● EXERCISES:
1 - Reproduce, word for word, the part of the essay on social and ecological justice that opens with the words containing "Leonardo Boff : Social" and closes with "poverty and misery.".
2 - Carry on the essay on social and ecological justice, starting right after its final sentence.

Leonardo Boff : Social Justice / Ecological Justice
Humanity's intertwined dilemma:
Social and Ecological Justice
By Leonardo Boff / The Rag Blog / March 22, 2010
Among the many problems that afflict humanity, two are particularly grave: social injustice and ecological injustice. Both must be jointly dealt with if we want to put humanity and planet Earth on a secure path.
Social injustice is an old matter that derives from an economic model that, besides plundering nature, generates more poverty than it can handle and solve. It implies, on the one hand, great accumulation of goods and services, at the expense, on the other hand, of enormous poverty and misery.
The facts speak for themselves: there are one thousand million people who live on the edge of survival, on just one dollar per day, and 2, 600 million people (40% of humanity) who live on less than two dollars daily. The consequences are perverse. Suffice it to mention one fact: there are between 350 to 500 million cases of malaria, with one million avoidable victims annually.
This counter-reality has been kept invisible for a long time, in order to hide the failure of the capitalist economic model, made to create wealth for a few and not for the well-being of the whole of humanity.
The second injustice, the ecological, is linked to the first. The devastation of nature and current global warming affect all countries, without regard for national boundaries or their levels of wealth or poverty.
Of course, the rich have better means of adapting and mitigating the negative effects of climate change. In the face of extreme events, they have refrigerators or heaters and can build defenses against the floods that destroy whole regions. But the poor have no means of defending themselves. They suffer the consequences of a problem they did not create.

[Element lookup items]
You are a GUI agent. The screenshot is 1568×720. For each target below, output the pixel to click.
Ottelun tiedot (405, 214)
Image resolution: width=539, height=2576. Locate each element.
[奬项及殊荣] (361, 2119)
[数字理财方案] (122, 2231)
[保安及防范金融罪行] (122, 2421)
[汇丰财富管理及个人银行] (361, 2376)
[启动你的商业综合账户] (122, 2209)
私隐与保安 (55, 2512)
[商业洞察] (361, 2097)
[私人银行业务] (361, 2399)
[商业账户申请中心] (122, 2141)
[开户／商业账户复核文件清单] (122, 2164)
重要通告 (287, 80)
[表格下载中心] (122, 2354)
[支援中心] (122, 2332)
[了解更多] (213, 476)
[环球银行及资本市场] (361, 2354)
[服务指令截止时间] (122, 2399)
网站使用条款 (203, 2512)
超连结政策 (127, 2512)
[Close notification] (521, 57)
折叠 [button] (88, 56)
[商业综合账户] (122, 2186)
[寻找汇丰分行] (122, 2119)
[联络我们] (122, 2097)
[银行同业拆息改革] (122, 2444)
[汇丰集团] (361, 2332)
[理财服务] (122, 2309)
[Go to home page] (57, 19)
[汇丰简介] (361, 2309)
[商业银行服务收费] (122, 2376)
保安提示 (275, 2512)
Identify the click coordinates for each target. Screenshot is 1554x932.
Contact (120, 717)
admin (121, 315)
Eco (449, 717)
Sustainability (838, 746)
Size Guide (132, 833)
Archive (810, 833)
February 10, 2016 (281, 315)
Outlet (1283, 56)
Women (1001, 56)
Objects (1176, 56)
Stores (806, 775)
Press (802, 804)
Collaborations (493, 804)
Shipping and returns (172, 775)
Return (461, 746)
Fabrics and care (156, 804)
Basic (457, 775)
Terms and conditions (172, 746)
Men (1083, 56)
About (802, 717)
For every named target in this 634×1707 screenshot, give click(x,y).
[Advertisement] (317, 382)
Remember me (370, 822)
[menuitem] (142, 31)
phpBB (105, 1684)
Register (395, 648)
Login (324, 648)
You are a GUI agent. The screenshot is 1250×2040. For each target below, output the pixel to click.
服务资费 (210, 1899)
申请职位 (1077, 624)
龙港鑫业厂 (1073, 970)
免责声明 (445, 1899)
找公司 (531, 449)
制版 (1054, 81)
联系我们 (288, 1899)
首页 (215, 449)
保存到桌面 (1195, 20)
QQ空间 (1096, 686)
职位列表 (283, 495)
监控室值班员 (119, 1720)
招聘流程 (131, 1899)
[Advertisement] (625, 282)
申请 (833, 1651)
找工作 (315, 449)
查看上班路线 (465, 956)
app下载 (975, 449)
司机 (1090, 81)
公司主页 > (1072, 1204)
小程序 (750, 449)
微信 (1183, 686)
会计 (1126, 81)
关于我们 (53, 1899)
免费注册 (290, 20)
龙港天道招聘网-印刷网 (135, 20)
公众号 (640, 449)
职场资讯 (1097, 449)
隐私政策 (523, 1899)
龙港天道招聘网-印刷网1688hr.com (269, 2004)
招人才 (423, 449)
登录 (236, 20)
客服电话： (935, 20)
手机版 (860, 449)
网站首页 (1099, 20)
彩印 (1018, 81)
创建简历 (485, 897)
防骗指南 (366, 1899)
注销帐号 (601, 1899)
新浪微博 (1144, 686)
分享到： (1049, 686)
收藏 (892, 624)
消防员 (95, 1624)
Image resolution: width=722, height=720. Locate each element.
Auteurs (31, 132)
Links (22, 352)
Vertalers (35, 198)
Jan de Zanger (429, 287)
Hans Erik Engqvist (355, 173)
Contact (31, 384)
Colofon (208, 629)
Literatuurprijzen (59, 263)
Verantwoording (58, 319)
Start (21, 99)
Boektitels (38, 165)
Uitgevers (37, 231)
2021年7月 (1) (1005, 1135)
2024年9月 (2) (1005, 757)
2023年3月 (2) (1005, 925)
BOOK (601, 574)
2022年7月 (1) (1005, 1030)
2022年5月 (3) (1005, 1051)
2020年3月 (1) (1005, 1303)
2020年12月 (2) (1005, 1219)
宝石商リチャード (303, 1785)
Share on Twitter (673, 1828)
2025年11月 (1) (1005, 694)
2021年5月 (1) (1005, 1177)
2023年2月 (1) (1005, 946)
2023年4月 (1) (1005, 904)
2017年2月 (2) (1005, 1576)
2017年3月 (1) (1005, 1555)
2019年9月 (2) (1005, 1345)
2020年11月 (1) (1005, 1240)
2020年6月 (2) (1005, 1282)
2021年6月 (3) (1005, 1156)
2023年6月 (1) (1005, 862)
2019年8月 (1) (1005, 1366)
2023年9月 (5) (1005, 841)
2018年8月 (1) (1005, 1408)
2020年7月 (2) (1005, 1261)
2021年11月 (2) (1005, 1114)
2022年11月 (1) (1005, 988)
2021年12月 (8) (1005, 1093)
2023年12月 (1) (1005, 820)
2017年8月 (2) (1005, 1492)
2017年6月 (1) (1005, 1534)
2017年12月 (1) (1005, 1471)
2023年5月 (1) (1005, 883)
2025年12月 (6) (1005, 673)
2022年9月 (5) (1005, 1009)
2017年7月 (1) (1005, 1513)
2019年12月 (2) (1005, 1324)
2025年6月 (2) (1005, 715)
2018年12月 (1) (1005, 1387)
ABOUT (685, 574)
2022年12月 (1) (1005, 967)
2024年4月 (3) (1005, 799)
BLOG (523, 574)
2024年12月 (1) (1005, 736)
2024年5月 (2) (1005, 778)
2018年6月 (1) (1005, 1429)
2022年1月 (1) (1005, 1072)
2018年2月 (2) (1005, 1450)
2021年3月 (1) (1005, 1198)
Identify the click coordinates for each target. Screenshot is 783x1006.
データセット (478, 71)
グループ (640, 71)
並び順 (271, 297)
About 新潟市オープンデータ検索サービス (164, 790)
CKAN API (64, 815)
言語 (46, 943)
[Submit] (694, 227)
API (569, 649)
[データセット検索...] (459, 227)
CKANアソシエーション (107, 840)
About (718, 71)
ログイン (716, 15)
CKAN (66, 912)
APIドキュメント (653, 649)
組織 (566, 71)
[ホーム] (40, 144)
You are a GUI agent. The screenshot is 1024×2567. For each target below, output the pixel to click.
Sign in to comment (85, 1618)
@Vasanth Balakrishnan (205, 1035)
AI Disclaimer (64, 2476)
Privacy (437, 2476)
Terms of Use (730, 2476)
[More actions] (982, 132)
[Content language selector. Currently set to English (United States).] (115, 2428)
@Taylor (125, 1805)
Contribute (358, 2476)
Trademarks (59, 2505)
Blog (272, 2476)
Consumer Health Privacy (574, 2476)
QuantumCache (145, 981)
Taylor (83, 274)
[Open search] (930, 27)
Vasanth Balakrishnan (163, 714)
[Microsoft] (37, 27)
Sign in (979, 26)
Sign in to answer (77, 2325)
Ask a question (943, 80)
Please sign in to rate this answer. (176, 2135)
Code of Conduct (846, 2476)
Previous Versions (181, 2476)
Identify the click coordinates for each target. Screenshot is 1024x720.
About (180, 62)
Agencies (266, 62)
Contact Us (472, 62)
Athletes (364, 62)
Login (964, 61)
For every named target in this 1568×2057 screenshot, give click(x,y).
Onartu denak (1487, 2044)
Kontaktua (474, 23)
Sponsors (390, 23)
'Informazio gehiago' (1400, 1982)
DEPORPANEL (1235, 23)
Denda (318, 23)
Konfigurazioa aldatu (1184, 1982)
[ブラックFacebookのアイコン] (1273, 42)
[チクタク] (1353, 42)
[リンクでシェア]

● RESULTS BY TASK:
1 -
Leonardo Boff : Social Justice / Ecological Justice
Humanity's intertwined dilemma:
Social and Ecological Justice
By Leonardo Boff / The Rag Blog / March 22, 2010
Among the many problems that afflict humanity, two are particularly grave: social injustice and ecological injustice. Both must be jointly dealt with if we want to put humanity and planet Earth on a secure path.
Social injustice is an old matter that derives from an economic model that, besides plundering nature, generates more poverty than it can handle and solve. It implies, on the one hand, great accumulation of goods and services, at the expense, on the other hand, of enormous poverty and misery.

2 -
Fred Pierce, author of The Population Earthquake, wrote in The New Scientist, November 2009:
...the 500 million wealthiest people (7% of world population) are responsible for 50% of the gas emissions that produce global warming, while the poorest 50% (3,400 million of the population) are responsible for only 7% of the emissions.This ecological injustice cannot be kept invisible as easily as the other type, because the signs are everywhere. Nor can it be solved only by the rich, because it is global and the rich are also affected. The solution must be born from the collaboration of everyone, in a differentiated way: the rich, being the more responsible in both past and present, must contribute much more with investments and transferal of technologies, and the poor have the right to an ecologically sustainable development, that will lift them out of misery.
We certainly cannot overlook the solutions, but they alone are insufficient, because the global solution depends on a prior question: the paradigm of a society that is reflected in the difficulty of changing life styles and habits of consumption. We must point to universal solidarity, collective responsibility and caring for all that lives and exists (we are not the only ones who live in this planet and use the biosphere.) An awareness of the inter-dependency of all, and of the unity of the Earth and humanity, is fundamental.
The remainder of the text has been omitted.